Nahid Rachlin, a writer born in Iran, who defined the expectations of her parents of an arranged marriage, rather won a scholarship to study in the United States in the 1950s and became one of the first Iranians who wrote a novel in English, died in Manhattan on April 30. She was 85.
Her daughter, Leila Rachlin, said that the cause of her death in a hospital was a stroke.
The debut novel of Mrs. Rachlin, ‘Foreigner’, published the year before the Iranian Revolution of 1979 found in the year, shows the slow transformation of a 32-year-old Iranian biologist named Feri of a woman who has a comfortable but dissatisfaction with an Iran in an Iran in an Iran in an Iran who has been a distinction of an Iran in an Iran who has been a distinction in an Iran who has been a distinction in an Iran who has been a distinction in an Iran who has been a distinction in an Iran in a those who have an Iran’s. Has got her everywhere and her conviction and convince her and apart from the American husband.
“There is a subtle shift in ‘Foreigner’ that is fascinating to look at,” Anne Tyler, who won the Pulitzer price of 1989 for fiction, wrote in a review for the New York Times In 1979, “an almost imperceptible change of vision when Feri starts losing her westernized point of view.”
“What is clear in the beginning for Feri – the misery and the backwardness of Iranian life – is becoming less clear,” Mrs Tyler continued. “Is it that America is stable, orderly, peaceful, while Iran is turbulent and irrational? Or is it that America is only sterile while Iran is passionate and candid?”

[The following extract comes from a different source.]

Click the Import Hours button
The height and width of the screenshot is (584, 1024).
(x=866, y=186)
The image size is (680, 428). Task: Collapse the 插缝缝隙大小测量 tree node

The Critic Albert Joseph Guerard ‘Foreigner’ called ‘as a reserve as’ The Stranger ‘by Camus and with a part of his enigmatic power.’
In A lecture from 1990The Trinidadian writer vs Naipaul, who received the Nobel Prize in 2001, noted that ‘foreigners’,’ in his subdued, non -folitic way, the hysteria supported by the United States, in advance that was supported by the United States, and the popular Uprisinging.
Mrs. Rachlin grew up in those contradictions. In her hometown, Ahvaz, Iran, the local cinema contained American films, even while the mosque on the other side “warned against sinful pleasures”, she wrote in a memoir, “Persian girls” (2006).
Her own house “was chaotic, filled with a collision and confusing mixture of traditional Iranian/Muslim, and values, and Western,” she wrote. “None of us prayed, followed the hijab or fast.” But her parents insisted on arranged marriages for their children and reserved higher education for their sons.
Mrs. Rachlin’s second novel, “Married to a stranger” (1983), explored post -revolutionary Iran. Assessment in TimeBarbara Thompson said it was: “Better than most factual reports, what happened in Iran that made the theocracy of the Ayatollah possible.”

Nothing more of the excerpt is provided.